— EXTRACTED INFORMATION —
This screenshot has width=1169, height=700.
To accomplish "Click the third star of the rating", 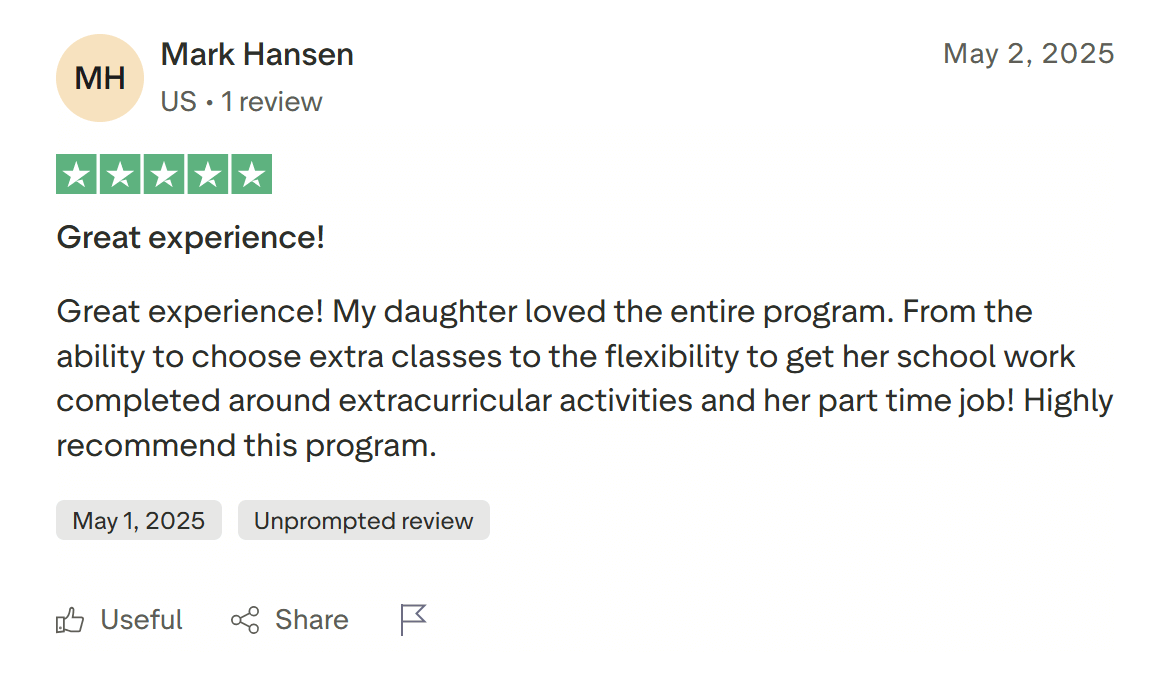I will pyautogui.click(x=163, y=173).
---
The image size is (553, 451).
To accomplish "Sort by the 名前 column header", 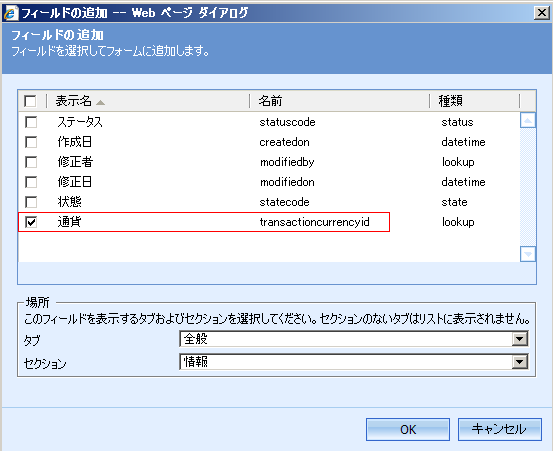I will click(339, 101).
==
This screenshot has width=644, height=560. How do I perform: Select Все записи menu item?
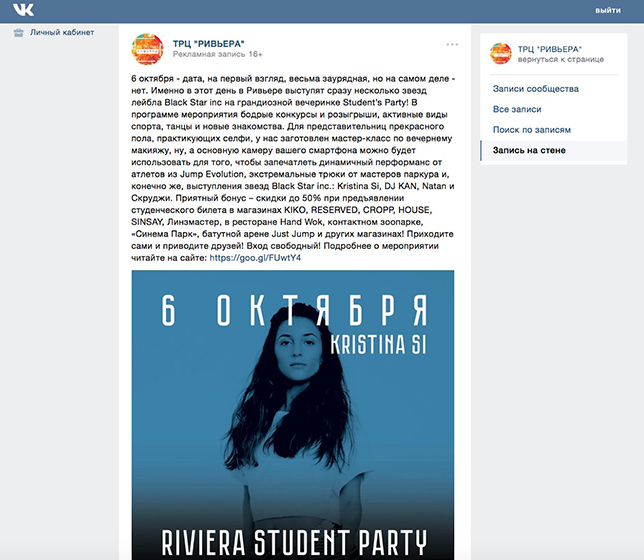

— WHAT IS NEEDED —
Show every line in the entries above that contains the string "screenshot".

— ANSWER FOR THIS EXERCISE —
This screenshot has width=1169, height=700.
This screenshot has width=644, height=560. How do I perform: Select Все записи menu item?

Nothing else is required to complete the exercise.